Гоблин сдал. Я посмотрел на свои карты. Вот уж точно – что в лоб, что по лбу. Чертовски близко к легендарной «пустышке Эльмо», то есть ни единой пары карт одной масти.
Гоблин взглянул на свои, и глаза у него полезли на лоб. Он шлепнул карты на стол картинками вверх:
– Тонк! Будь я проклят, если не тонк! Пятьдесят!
Он сдал себе пять королевских карт – автоматический выигрыш, требующий от партнеров расчета в двойном размере.
– Он способен выиграть, только когда сам себе сдает, – пробурчал Одноглазый.
– А ты, губошлеп, проигрываешь, даже если сдаешь, – хихикнул Гоблин.
Эльмо начал тасовать заново.
Мы сыграли очередную партию.

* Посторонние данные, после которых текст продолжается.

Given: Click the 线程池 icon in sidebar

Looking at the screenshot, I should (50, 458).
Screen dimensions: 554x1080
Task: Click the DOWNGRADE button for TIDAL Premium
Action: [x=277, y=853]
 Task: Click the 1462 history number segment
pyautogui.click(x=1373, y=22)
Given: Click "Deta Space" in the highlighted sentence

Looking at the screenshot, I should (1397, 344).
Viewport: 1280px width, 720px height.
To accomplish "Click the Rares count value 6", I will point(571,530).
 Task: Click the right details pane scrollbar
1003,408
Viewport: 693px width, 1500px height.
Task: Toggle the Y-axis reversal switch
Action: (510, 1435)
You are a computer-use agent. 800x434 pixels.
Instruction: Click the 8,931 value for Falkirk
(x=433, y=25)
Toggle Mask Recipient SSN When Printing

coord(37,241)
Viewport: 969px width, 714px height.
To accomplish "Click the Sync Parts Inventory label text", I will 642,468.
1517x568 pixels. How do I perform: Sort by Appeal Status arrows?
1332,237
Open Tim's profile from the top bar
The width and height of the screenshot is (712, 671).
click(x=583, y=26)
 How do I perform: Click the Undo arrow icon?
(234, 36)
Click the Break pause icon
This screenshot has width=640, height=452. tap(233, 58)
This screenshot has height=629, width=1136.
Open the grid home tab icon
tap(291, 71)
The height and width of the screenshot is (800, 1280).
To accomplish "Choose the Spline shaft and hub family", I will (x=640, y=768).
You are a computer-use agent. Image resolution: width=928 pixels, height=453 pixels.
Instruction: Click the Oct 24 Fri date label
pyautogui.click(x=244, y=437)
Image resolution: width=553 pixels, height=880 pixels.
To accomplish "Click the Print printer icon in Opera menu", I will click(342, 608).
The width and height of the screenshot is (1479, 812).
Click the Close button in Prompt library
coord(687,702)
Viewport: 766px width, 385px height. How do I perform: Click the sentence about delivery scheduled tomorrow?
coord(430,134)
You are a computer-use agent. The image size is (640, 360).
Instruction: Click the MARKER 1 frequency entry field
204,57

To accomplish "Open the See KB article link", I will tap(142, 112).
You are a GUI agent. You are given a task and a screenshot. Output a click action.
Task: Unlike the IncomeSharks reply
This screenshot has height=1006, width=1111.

В паузах Рассол пересказывал нам обрывки истории про реинкарнацию.
Мимо прошла Душечка – круглое веснушчатое лицо печально, глаза пусты. Я попытался представить ее в образе Белой Розы и не смог. Девочка не подходила для такой роли.
На следующем круге сдавал Рассол. Эльмо решил раскрыться, имея восемнадцать, но Одноглазый, взяв себе карту, выиграл с семнадцатью. Я сгреб карты и стал тасовать.
– Ты уж постарайся, Костоправ, – подзуживал Одноглазый. – Кончай дурака валять. Видишь, мне пошел фарт. Сдай-ка тузы и двойки.
Пятнадцать очков и меньше означали автоматический выигрыш, равно как сорок девять и пятьдесят.
– О, извини. Я поймал себя на том, что воспринял предрассудки мятежников всерьез.
– Верно, это прилипчивая чепуха, – подтвердил Рассол. – Рождает элегантную иллюзию надежды.
Я нахмурился, глядя на него. Ответная улыбка казалась немного застенчивой.
– Трудно проиграть, когда знаешь, что судьба на твоей стороне, – продолжал Рассол. – А мятежники это знают. По крайней мере, так говорит Ворон.
С Вороном наш славный старый интендант успел найти общий язык.
– В таком случае нам придется изменить их мысли.
– Не получится. Разгроми их сто раз подряд, а они все будут идти и идти. Именно по этой причине исполнится их пророчество.
– Тогда, – буркнул Эльмо, – нам нужно сделать нечто большее, чем просто разгромить их. Необходимо их унизить.
Под словом «нам» он подразумевал всех, кто воевал на стороне Госпожи.
Я сбросил восьмерку на кучу. Эти бесчисленные кучи – милевые столбы моей жизни.
– Что-то начинает надоедать.
Меня одолевало беспокойство. Хотелось чем-нибудь заняться. Чем угодно.
– За игрой время идет быстрее, – пожал плечами Эльмо.
– Верно, это и есть настоящая жизнь, – поддакнул Гоблин. – Сидишь себе и ждешь. Много ли времени мы вот так просидели за все эти годы?
– Специально не подсчитывал, – буркнул я, – но в карты мы играли чаще, чем занимались другими делами.
– Чу! – воскликнул Эльмо. – Я слышу внутренний голос. Он утверждает, что мои овечки заскучали. Рассол, тащи-ка мишени для стрельбы из лука и…
Его слова утонули в дружном стоне.
У Эльмо есть универсальный рецепт против скуки – тяжелые физические упражнения. Если через его дьявольскую полосу препятствий прогнать человека, тот или умрет, или излечится.
Рассол, издав полагающийся в такой ситуации звук, дополнил свой протест словами:
– Мне все равно придется разгружать фургоны. Парни вот-вот вернутся. Эльмо, если хочешь, чтобы бездельники поразмялись, отдай их мне.
Мы с Эльмо переглянулись. Гоблин и Одноглазый встревожились. Как, наши до сих пор не возвратились? Фургоны должны были приехать еще до полудня. Я-то думал, что парни давно отсыпаются. Тот, кто побывал в «турнепсном патруле», до конца дня больше не работник.
– Я думал, они уже давно здесь, – сказал Эльмо.
Гоблин махнул рукой в сторону кучи. Его карты мгновение плясали в воздухе. Он давал нам понять, что отпускает всех.